WebRTC (Web Real-Time Communication) is an API definition drafted by the World Wide Web Consortium (W3C) that supports browser-to-browser applications for voice calling, video chat, and P2P file sharing without the need of either internal or external plugins.

WebRTC is not exactly new, having been in existence since about 2011. Until now, however, adoption has been limited to a few situations such as conferencing solutions, and at proof-of-concept stage, for interview or story-telling applications.

At GS Lab, our work in the video communications product space led us to observe the adoption of WebRTC to implement plugin-free browser as an endpoint for video conferencing systems. However, since screen sharing is not officially supported on released browsers due to security concerns, these end points are also not completely plugin free.

I attended the WebRTCWorld conference in San Jose in November Nov 2014, where I saw some exciting applications and concepts, apart from the standard gaming and conferencing ones. Offbeat use cases, such as one for context sensitive voice and video communication for support were demonstrated. As an example, if a user browsing an application (e.g. banking) needs assistance in real time, she has to leave the application and get on the phone to talk to the customer service executive. Now with WebRTC communication embedded into the application, rich context (based on user navigation of web pages and data exchange) is available for the support executive when an audio or video call is directly placed from within the application. This leads to a faster, better and focussed customer service experience. Another interesting application is using the data-channel for secure communication among devices.

A very insightful overview of the WebRTC ecosystem (check details here) which explains the ‘webification of communication’ and forecasts major adoption from 2015 was interesting. Although 2015 started with positive notes such as AT&T announce commercial support of webrtc and some presence at CES, there are still hurdles which preclude widespread adoption.

  • Both codec H264 and VP8/9 need to be supported by major technology companies – it’s the same old browser story.
  • There is a need for more native clients for devices such as mobiles or tablets. (Android L will support WebRTC through WebView but again it’s limited and not native.)
  • For webification of communication to happen, application developers require an easy to build platform, but WebRTC does not provide all the necessary components. For example:
    • Complicated standards for restricted network traversal such as STUN, NAT and Firewall are difficult for web developers to understand.
    • As presence needs to be managed outside the application, SIP or some proprietary implementation becomes necessary.
    • Peer to Peer (P2P) communication is available out of the box, but if there is a need for auditing or some conferencing feature, then the solution needs to run the WebRTC client on the server as an end point (B2B user-agent) and a lot of custom coding is required.

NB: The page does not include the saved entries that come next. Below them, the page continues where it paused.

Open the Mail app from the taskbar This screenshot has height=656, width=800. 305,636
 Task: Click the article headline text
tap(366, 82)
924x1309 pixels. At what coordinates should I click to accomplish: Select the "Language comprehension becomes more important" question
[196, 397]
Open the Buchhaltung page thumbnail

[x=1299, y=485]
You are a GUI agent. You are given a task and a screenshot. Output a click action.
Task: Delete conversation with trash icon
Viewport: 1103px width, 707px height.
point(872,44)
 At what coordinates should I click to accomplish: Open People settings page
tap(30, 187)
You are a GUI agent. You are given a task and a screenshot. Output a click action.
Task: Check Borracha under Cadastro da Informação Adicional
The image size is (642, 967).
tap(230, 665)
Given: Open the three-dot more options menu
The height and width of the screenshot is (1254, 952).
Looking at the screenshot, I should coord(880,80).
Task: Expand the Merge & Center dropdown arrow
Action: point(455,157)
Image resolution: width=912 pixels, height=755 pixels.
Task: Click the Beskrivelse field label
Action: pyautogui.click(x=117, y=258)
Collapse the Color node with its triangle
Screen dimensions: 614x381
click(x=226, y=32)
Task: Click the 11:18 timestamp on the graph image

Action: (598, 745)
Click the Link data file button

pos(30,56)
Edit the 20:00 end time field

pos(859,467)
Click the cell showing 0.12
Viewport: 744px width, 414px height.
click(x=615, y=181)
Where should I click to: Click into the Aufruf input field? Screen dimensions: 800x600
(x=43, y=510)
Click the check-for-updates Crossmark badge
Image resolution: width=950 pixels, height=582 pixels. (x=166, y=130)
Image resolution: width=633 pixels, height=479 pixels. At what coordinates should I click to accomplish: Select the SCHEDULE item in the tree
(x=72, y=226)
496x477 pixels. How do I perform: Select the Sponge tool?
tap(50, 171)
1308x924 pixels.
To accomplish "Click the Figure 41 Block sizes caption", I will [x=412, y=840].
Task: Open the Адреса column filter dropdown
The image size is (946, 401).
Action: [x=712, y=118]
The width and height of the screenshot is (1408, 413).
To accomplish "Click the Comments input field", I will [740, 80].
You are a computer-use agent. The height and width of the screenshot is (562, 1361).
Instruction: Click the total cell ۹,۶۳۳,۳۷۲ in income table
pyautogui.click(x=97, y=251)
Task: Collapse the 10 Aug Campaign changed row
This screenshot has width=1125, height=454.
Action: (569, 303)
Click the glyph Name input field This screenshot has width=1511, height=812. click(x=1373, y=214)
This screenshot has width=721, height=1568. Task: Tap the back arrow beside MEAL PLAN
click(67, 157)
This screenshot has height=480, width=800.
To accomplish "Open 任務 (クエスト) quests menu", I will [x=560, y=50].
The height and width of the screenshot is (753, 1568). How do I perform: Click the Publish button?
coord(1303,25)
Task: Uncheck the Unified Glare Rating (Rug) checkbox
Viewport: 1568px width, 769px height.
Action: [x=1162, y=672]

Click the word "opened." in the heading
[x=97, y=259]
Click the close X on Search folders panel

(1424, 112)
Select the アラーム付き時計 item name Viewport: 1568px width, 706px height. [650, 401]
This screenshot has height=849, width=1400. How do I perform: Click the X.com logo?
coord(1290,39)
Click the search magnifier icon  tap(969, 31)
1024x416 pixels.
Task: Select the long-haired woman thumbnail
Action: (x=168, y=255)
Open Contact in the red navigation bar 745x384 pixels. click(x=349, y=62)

To overcome the above problems, application developers have to work with proprietary platforms which provide them easy to use APIs. We see that most of the communication platform providers are bridging these gaps and providing ‘peace of mind’ to the application developers.
We also see another disruptive innovation for streaming media directly over HTTP, which hides networking complexity, happening with technologies such as HLS/MPEG-DASH/HSS. However, these are fragmented and do not address real time communication use cases. Let’s wait and watch 2015 closely and check how the adoption of WebRTC moves along.